Facility cost: $2.9 Million
– Federal Gas Tax Fund (GTF): $2,538,000 (87 per cent);
– City of Lethbridge: $292,000 (10 per cent); and
– Nikka Yuko Japanese Garden Society (NYJGS): $90,000 (3 per cent)
Since 2017 the NYJGS has also raised an additional $120,500 to be used for furniture, fixtures and equipment including exhibit design and implementation. In addition to the above, the NYJGS has already contributed $20,000 and six years of planning and co-ordination into the project with the City. Thus, the NYJGS’s financial commitment to date totals $230,500.
The City is paying a fraction of the cost, while bringing over $2.5 million into Lethbridge. The GTF can only be used for new construction (CIP), so options for these funds are limited. The City of Lethbridge has spent approximately $210,000 of their $292,000 contribution towards the project to this point.
Why is the NYJGS not constructing the facility themselves? They proposed that option, but Nikka Yuko Japanese Garden is located in Henderson Lake Park, all of which is City property. The City will own the new facility and the NYJGS will operate it.

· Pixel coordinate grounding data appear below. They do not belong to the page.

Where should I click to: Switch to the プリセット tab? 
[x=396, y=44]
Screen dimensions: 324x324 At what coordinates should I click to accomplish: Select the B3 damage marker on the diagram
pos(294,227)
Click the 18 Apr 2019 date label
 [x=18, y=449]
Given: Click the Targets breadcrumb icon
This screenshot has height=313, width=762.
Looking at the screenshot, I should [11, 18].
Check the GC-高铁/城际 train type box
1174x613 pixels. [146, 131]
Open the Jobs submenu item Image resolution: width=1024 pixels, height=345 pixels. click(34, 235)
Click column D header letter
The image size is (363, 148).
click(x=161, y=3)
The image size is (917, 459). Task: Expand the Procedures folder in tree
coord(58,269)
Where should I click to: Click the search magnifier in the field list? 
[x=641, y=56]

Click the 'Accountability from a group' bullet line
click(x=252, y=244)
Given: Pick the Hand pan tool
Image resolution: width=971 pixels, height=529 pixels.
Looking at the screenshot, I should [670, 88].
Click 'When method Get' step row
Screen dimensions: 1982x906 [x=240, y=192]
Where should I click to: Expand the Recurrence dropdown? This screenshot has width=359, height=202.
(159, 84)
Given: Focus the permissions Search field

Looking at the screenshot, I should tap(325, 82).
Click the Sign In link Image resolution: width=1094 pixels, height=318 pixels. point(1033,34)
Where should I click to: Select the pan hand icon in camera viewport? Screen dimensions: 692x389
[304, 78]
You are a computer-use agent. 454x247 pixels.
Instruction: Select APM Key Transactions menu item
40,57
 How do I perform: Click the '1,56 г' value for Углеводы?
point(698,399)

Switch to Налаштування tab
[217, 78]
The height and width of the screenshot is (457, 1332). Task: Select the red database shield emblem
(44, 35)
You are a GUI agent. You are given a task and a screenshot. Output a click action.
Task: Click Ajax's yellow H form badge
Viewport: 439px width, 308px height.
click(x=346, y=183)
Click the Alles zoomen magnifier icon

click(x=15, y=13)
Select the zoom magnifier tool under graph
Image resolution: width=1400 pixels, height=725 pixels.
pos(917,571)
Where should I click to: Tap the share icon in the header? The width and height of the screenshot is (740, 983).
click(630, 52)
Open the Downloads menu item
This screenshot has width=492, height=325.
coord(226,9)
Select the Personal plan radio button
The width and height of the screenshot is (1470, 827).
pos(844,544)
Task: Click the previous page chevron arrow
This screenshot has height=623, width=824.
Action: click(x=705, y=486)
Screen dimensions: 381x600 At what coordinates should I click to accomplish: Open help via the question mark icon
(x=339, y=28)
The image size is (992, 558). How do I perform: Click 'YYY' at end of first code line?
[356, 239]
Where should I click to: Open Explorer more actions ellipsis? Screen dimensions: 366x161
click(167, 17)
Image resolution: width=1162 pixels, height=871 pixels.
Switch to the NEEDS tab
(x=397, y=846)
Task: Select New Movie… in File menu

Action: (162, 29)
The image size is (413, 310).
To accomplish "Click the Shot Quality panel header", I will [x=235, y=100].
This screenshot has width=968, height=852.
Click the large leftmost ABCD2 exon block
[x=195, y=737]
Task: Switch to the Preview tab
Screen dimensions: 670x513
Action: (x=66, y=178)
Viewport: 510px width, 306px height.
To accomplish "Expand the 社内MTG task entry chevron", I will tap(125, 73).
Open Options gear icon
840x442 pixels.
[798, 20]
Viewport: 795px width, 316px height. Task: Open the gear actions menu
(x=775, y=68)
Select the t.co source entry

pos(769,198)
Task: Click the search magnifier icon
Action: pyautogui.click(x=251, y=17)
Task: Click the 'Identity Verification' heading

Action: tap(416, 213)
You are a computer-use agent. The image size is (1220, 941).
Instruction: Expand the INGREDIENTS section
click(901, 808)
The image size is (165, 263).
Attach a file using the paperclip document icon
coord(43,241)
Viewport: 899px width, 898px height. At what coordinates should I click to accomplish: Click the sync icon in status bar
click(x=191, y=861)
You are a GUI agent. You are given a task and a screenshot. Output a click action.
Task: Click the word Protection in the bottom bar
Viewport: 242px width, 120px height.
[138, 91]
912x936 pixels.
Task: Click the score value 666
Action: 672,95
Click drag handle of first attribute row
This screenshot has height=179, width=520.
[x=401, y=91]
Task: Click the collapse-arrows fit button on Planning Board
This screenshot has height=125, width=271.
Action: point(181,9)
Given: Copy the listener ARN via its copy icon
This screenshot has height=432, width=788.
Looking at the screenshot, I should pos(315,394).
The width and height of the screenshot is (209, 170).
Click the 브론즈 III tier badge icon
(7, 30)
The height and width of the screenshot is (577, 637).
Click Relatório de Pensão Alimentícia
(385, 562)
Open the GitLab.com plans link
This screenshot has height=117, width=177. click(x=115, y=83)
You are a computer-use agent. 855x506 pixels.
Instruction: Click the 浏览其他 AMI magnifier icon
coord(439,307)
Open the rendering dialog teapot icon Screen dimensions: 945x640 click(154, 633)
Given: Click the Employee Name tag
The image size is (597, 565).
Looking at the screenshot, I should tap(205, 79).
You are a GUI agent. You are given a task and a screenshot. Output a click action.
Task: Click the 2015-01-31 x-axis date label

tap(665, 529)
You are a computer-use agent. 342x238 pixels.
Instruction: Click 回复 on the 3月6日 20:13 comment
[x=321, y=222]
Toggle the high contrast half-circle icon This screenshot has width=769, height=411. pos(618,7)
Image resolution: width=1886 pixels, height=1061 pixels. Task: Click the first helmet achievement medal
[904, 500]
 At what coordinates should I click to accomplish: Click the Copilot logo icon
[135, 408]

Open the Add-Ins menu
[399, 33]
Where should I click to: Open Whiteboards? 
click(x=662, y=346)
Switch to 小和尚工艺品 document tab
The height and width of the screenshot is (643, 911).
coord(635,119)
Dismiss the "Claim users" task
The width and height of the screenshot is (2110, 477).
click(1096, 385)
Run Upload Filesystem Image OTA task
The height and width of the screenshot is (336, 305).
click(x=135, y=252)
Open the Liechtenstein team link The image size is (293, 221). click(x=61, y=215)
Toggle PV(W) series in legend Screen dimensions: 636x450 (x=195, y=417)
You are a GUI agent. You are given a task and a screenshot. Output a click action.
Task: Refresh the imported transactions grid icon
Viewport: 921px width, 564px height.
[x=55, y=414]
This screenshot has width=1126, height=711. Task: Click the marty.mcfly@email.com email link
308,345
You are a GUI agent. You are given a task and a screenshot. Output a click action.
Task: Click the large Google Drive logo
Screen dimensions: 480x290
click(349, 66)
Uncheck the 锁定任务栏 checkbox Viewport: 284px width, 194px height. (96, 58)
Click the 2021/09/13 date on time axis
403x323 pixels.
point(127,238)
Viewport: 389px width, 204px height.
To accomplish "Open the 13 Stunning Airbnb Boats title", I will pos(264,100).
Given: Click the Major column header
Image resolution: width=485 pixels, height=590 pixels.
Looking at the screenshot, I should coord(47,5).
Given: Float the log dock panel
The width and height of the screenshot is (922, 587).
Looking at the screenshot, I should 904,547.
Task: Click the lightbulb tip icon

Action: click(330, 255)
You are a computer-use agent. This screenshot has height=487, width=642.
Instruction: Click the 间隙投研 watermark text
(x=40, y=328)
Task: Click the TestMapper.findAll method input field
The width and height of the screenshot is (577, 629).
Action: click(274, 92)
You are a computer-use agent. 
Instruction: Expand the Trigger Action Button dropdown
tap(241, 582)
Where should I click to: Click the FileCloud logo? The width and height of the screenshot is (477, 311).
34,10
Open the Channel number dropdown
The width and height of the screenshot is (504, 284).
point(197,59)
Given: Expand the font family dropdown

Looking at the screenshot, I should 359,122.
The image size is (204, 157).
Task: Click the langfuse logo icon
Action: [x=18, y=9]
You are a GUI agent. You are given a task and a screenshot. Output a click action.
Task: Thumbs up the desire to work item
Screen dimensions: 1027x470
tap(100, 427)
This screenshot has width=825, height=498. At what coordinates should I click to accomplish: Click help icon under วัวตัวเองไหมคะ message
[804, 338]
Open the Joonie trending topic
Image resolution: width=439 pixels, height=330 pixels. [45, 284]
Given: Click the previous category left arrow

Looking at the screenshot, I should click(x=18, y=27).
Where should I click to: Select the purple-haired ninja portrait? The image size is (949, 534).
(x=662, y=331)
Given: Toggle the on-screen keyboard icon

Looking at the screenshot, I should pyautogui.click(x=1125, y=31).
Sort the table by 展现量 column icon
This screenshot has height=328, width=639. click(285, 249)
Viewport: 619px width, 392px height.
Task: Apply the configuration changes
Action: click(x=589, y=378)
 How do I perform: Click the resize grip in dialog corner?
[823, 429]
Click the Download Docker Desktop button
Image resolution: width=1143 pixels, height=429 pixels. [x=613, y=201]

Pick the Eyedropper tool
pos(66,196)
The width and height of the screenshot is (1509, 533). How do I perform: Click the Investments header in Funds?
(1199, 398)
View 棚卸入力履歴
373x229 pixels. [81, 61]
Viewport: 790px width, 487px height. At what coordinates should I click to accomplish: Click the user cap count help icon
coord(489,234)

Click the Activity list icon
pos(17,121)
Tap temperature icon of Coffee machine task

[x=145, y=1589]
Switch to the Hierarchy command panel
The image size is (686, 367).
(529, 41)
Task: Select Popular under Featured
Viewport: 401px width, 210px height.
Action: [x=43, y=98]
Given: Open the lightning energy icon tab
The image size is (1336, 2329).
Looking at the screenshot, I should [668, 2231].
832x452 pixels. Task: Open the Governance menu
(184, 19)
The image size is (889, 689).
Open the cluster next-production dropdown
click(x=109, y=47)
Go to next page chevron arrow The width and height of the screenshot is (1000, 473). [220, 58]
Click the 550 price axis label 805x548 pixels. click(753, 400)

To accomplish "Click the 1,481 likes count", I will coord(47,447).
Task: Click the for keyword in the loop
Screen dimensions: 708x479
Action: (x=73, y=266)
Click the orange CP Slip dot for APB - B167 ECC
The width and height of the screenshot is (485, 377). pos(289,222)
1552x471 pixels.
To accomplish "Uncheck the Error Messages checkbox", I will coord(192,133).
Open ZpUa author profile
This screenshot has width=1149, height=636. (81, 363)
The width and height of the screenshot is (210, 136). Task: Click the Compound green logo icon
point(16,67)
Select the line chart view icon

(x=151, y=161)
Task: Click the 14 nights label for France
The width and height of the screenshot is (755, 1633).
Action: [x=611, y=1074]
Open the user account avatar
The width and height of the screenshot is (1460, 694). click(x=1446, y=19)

Why is the new facility needed?
A little background is helpful. The NYJGS is a not-for-profit society that exists to provide education and programming about the Garden, and the important contributions of Japanese Canadians to southern Alberta. Over the past four years, visitors to the Garden have increased by 333 per cent (from 12,000 visitors to an average of 40,000 visitors) due to expanded programming, including the successful Winter Lights Festival. The Garden is rated by Trip Advisor as Lethbridge’s top attraction (https://www.tripadvisor.ca/Attractions-g154919-Activities-Lethbridge_Alberta.html), and is the most recognizable of Lethbridge’s tourism offerings.
The estimated economic impact to Lethbridge from tourists visiting the Garden is $1.1 million annually. (Source: Visitor Expenditure Characteristics https://www.alberta.ca/Alberta-visitor-profiles.aspx/ and Nikka Yuko Japanese Garden visitor statistics.)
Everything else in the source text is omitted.